Our level of well-being and happiness goes back to baseline after most setbacks or disasters, which include the loss of lost ones and major life crises such as divorce or losing one’s job. This phenomenon is very steady and reliable. The same is true of major life milestones, such as graduating or getting married, promoted or becoming a parent: we rapidly habituate and, in time, the excitement fades away.
The enemies here are not so much the events themselves (or details of what happened exactly): the enemy is the lack of novelty. Once we have built up a model and assimilated an event in our brain — however sad or happy — we update the library of ‘been there and done that’ and it soon stops feeling exciting. In other words…
Familiarity breeds boredom.
That’s why ‘Attentional stewarding’ is at the centre of the whole psychology and self-help industry
The definition of Attention is: to notice and be with something without trying to change it. That’s where meditation, yoga and breathing exercises come in. To help us become aware of our erratic attentional spotlight behaviour. We need all the help we can get to direct (or redirect) the spotlight of attention. It is no easy task.
I like to bear in mind that all realities are coloured, all realities are virtual, and we will get used to — or bored — of them. As much as I am fond of being aware of ‘what is’, I’m also acutely aware that ‘what is’ is mostly made up and I am not particularly attached to it.
If our reality-fabrication highly dependent upon the management of attention, then our capacity to steer awareness and decide where to allocate it “decides” what our reality is. I like to call it stewardship of internal life.
When we have or acquire the capacity to steward the content of consciousness: we can become architects of inner experience.

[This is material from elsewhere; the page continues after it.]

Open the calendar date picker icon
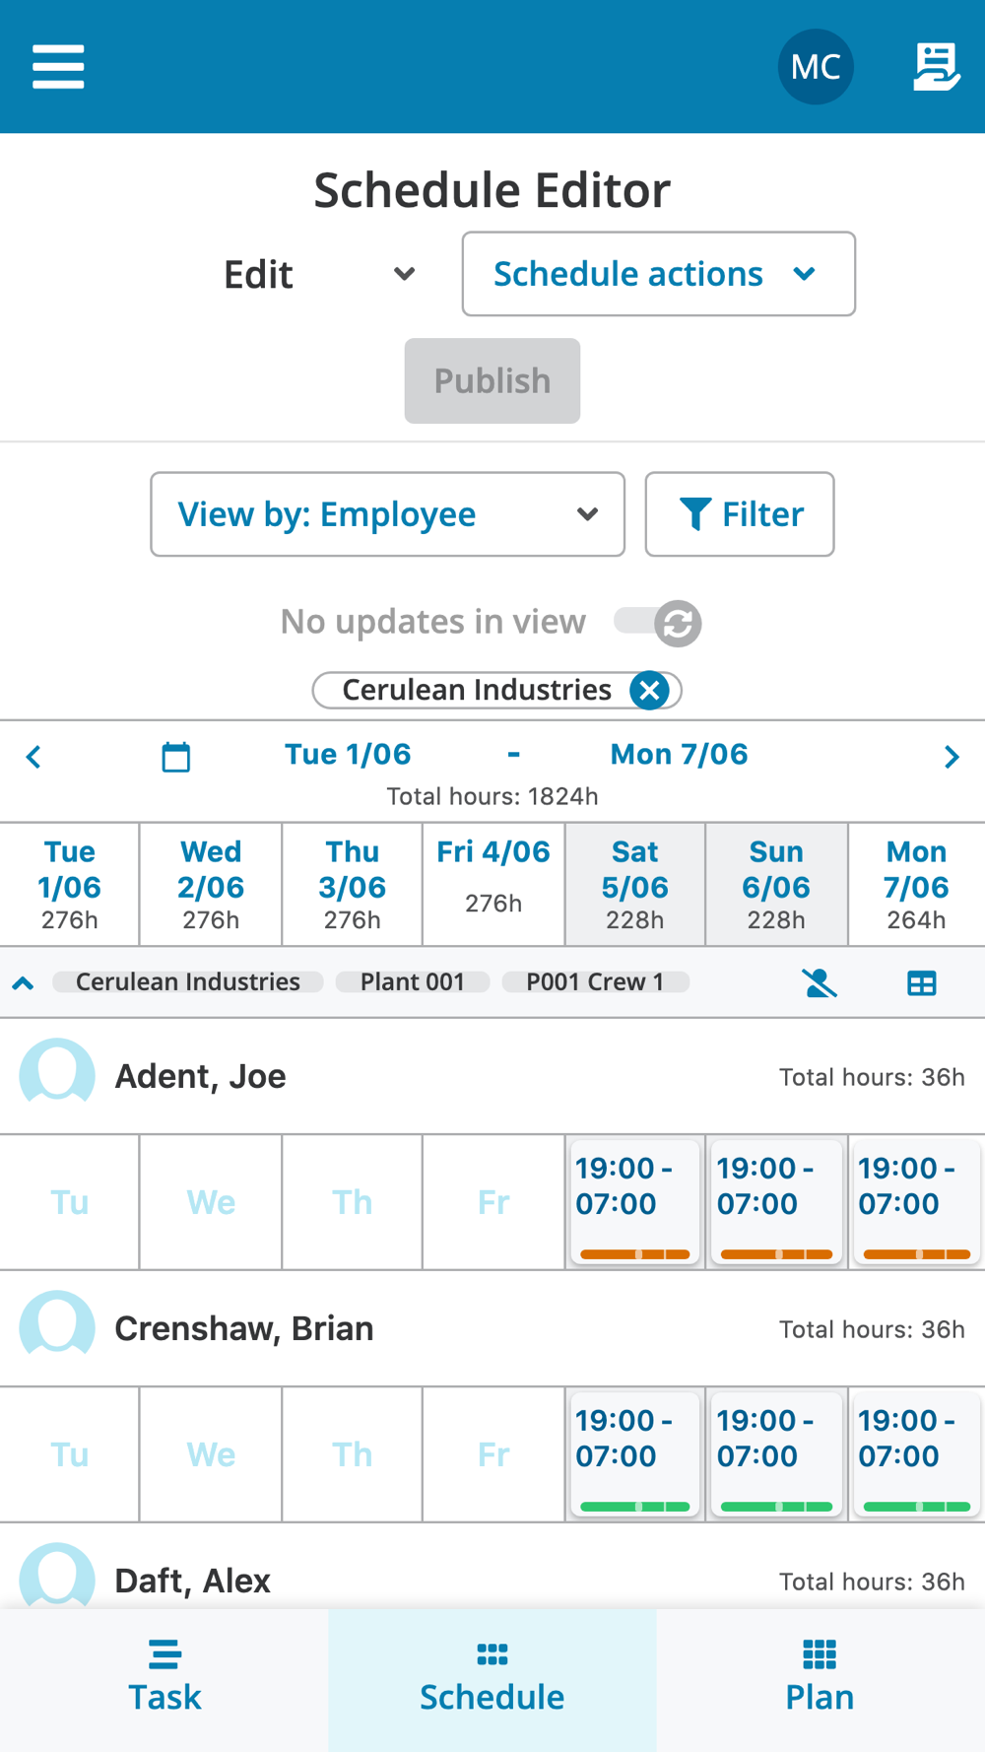This screenshot has height=1752, width=985. [176, 757]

It grants us precious control over our inner movie which is the key to any clear mind, peace and lasting satisfaction.
Designing Experience is possible and it is an art
Because attention is the fabric of reality, the art of ‘tweaking attention’ is at the centre of the entire self-help industry. The means that have been produced to facilitate attention steering are plentiful: meditation, affirmations, prayer, intentions, rituals, goal setting, mantra, mindset, therapy etc. Plentiful and redundant. Many of these techniques overlap extensively and it used to drive me mad. It doesn’t anymore. Life is an art and I have no scruples in using different brushes to paint the colours and perspectives I prefer, mindfully.
MORE. I love mindfulness but there is more to life than just paying attention. I certainly find settling troubles much easier on a calm and steady mind. What happens next is what truly fascinates me: once you are present, objective and able to deal with dreads and anxiety. Once you settle the noise and access real focus and mind space… What do you choose to do with it?